**What you are asked to do**
Would you please set down the data again exactly as given, excluding the pictures?

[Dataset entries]
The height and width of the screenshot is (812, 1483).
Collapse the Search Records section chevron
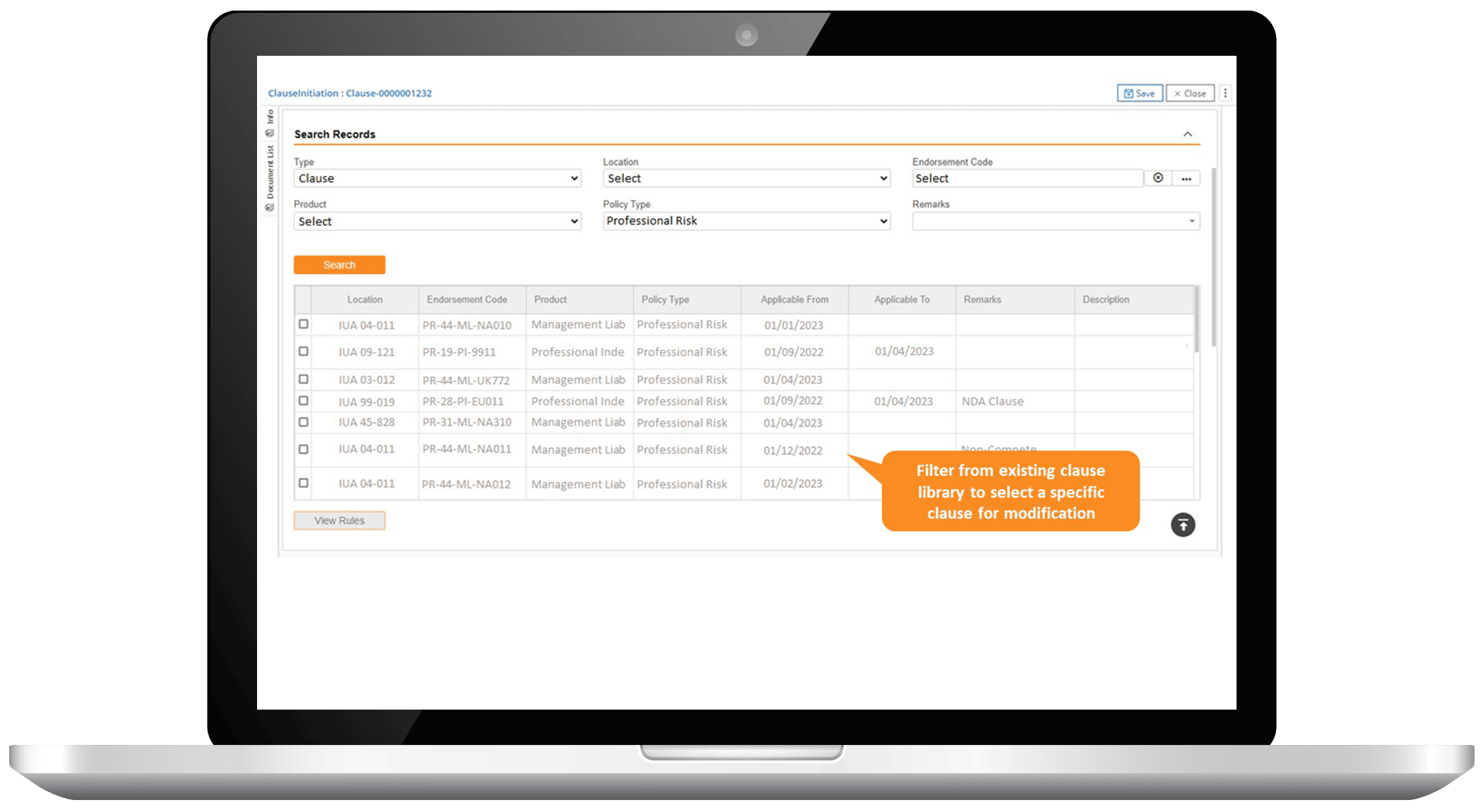(x=1188, y=134)
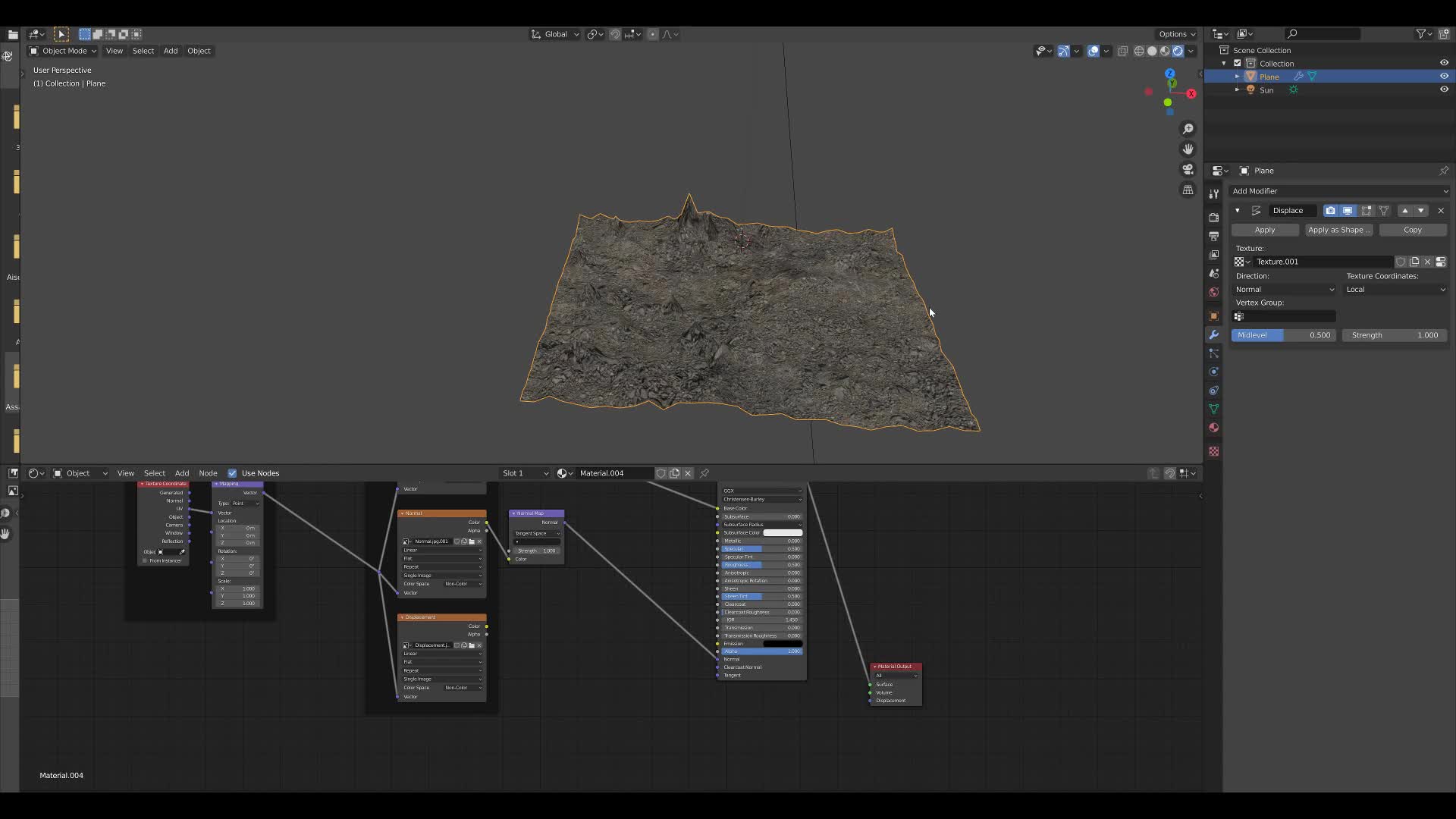Open the Add Modifier dropdown

click(1338, 191)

**Result**
The height and width of the screenshot is (812, 1483).
Collapse the Search Records section chevron
(x=1188, y=134)
Open the Add Modifier dropdown

click(1338, 191)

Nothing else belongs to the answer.